* _Task directions_
Transcribe the data below from the line with "Click the green plus add tool icon" through the end, leaving out the pictures.

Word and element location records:
Start

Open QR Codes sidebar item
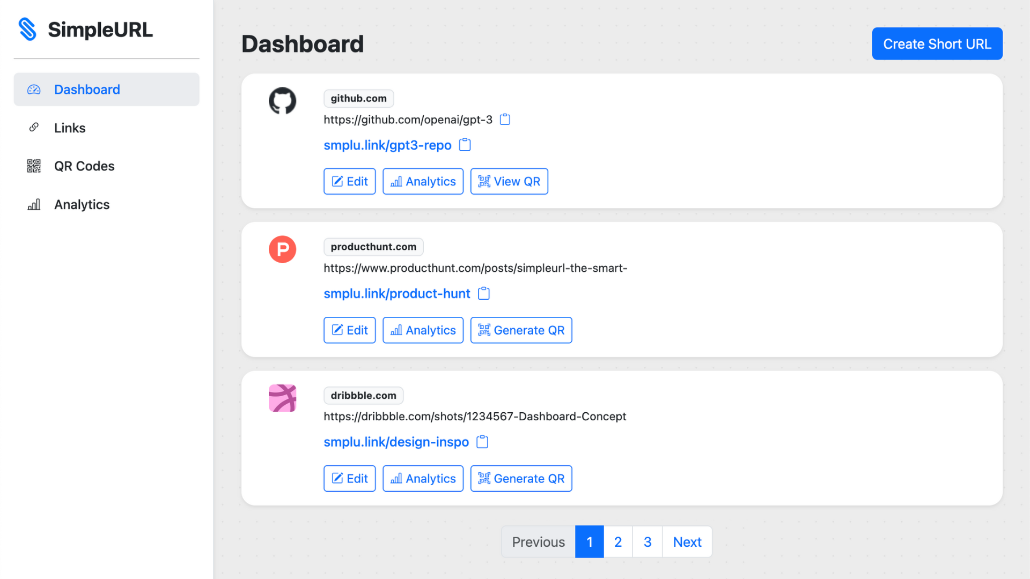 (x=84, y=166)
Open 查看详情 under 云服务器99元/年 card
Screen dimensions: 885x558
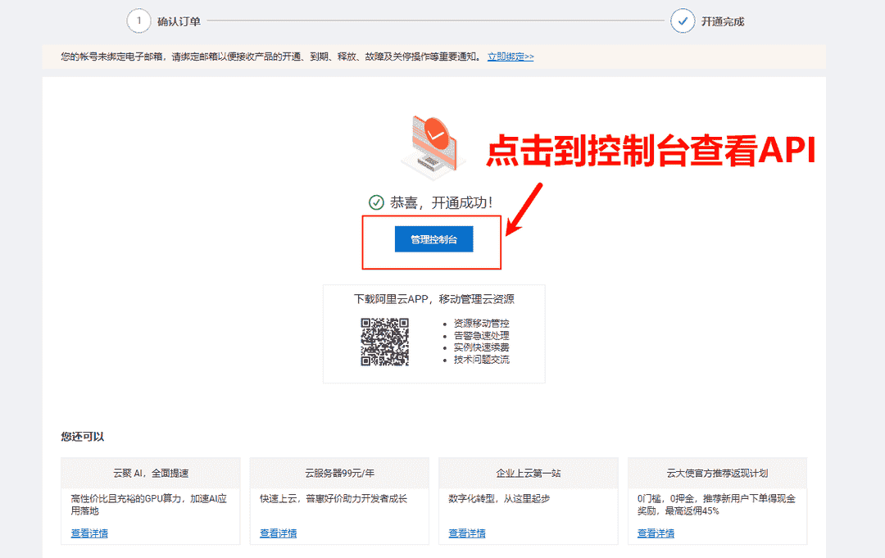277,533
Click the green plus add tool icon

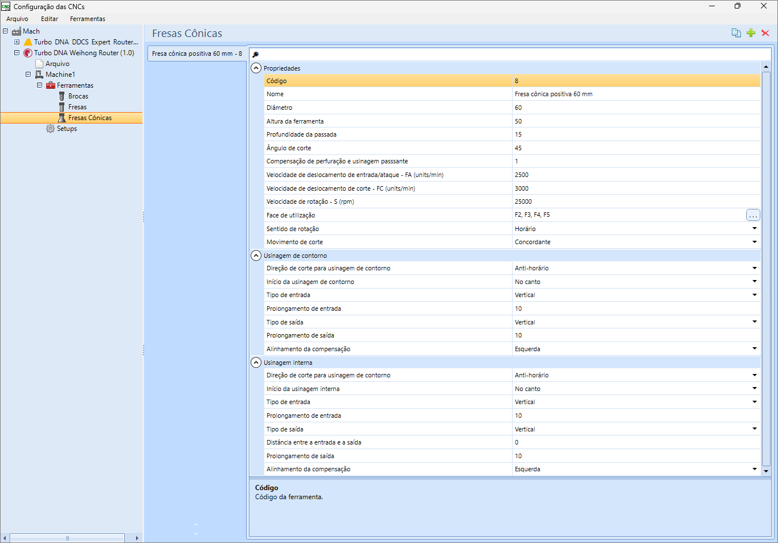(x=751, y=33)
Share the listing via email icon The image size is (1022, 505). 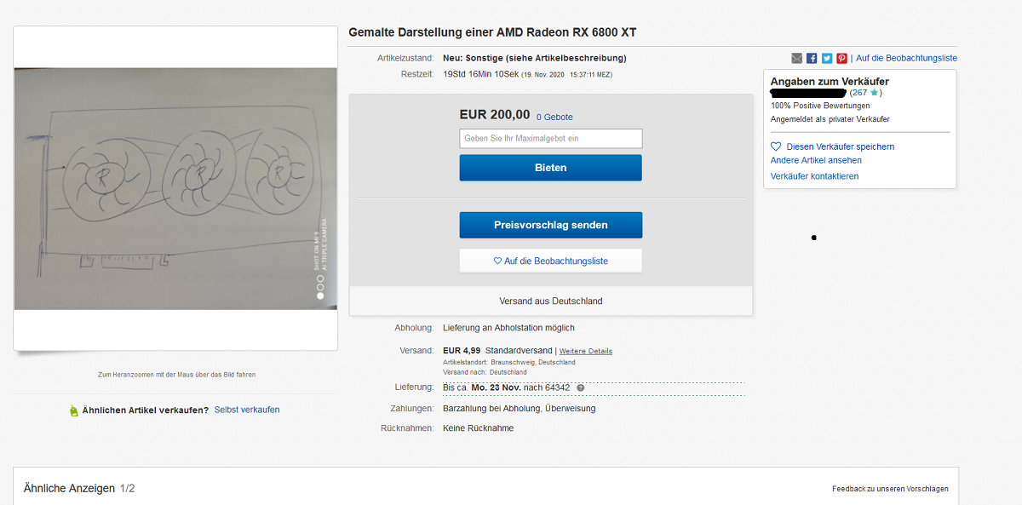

End

* _Full response_
Click the green plus add tool icon

(x=751, y=33)
Share the listing via email icon The image size is (1022, 505). 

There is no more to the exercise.